Ms. Royle the English teacher uses reading logs. Your teacher may too. If your English teacher does not use reading logs, you are lucky.
A reading log is a table which you fill in with the amount of time you read. There is a threshold of time; if the time you read is greater than the threshold, your English mark is increased. Unless it has changed, this threshold is 30 minutes. Ms. Royle says this is supposed to make us enjoy reading more.
I dislike these reading logs. Keeping track of how long you read distracts you from reading, as you have to remember to start and stop a timer which is always in the back of your mind as you read. More importantly, it has been proven that rewards are not a good way to motivate people. This is explained better than I could in Alfie Kohn’s book Punished by Rewards, but a fact that helps prove my point is that a reward does not make a person enjoy a task; instead, the person sees the task as something that must be done to obtain the reward.
(Ms. Royle claims to have read this book, but she still thinks a reward would make us enjoy reading.)

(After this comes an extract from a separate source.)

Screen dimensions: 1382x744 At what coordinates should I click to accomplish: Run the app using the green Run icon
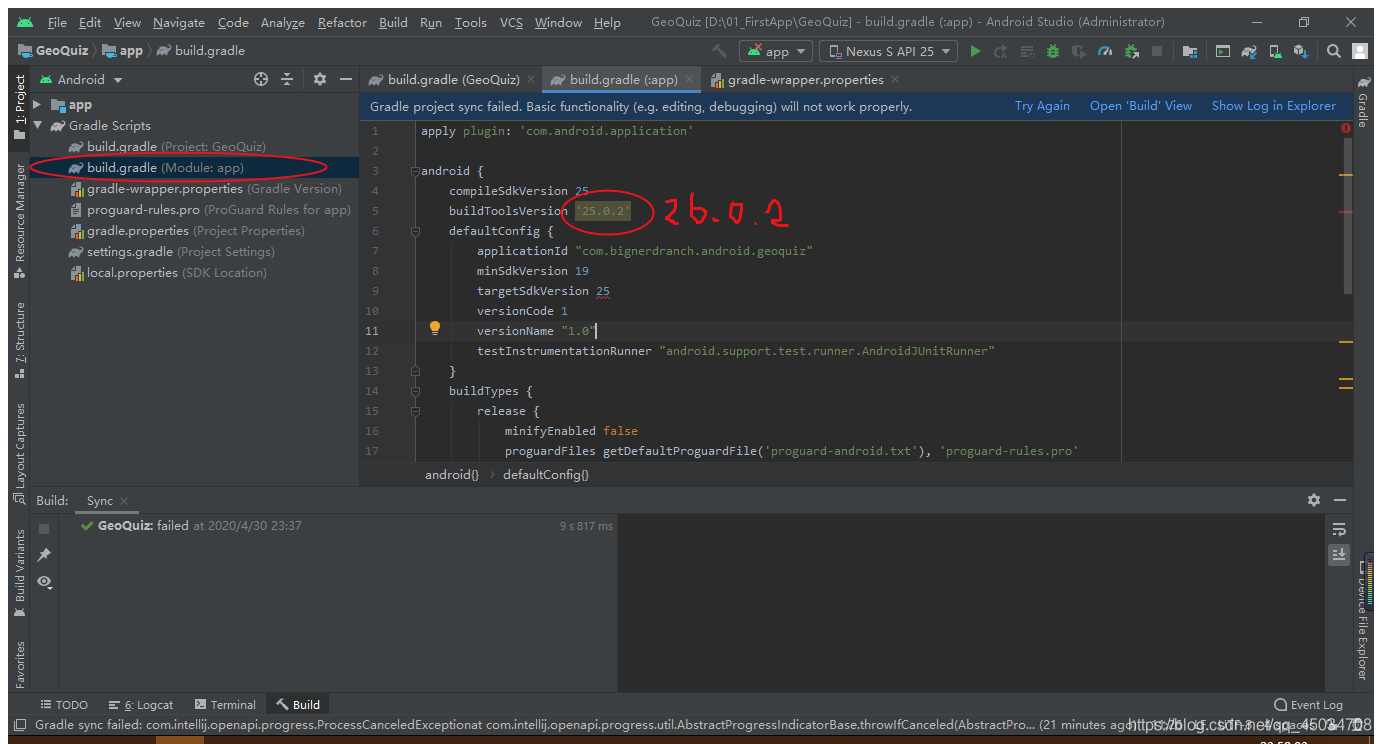pos(975,50)
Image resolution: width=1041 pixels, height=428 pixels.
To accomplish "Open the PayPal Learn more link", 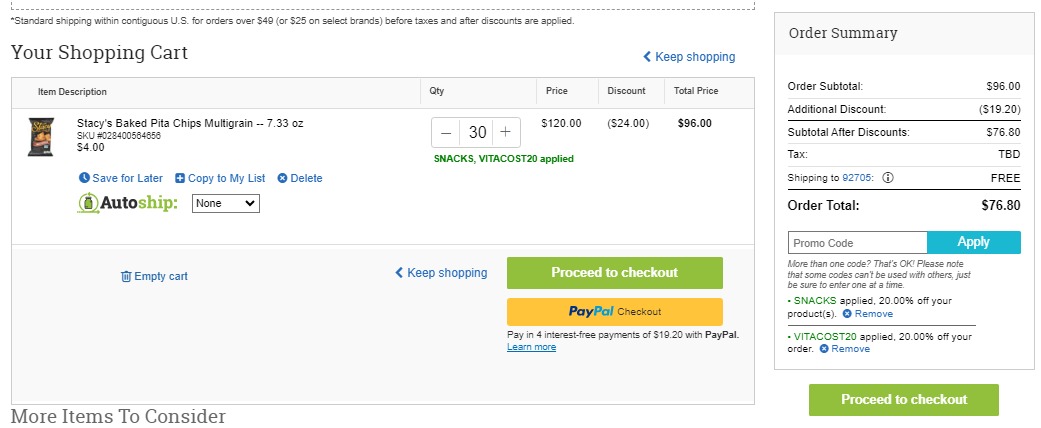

Now, I had an idea to make reading logs less miserable. The idea was to write my own story that took 30 minutes to read. Unfortunately, I was unable to make a story last that long, running out of ideas at 9 minutes.
I have a proposal for people who may be in a similar situation or who want to help combat the horror of reading logs.
My proposal is this: Multiple people write a story together, then read it and distribute it to anyone interested.
This would avoid the problem of running out of ideas because if one writer runs out of ideas, they can give the story to another person who does have ideas.
I imagine these stories being made up as they are written, only editing past text to check spelling and grammar, as this strategy has produced funny stories in the past.
Who would like to join me in this venture?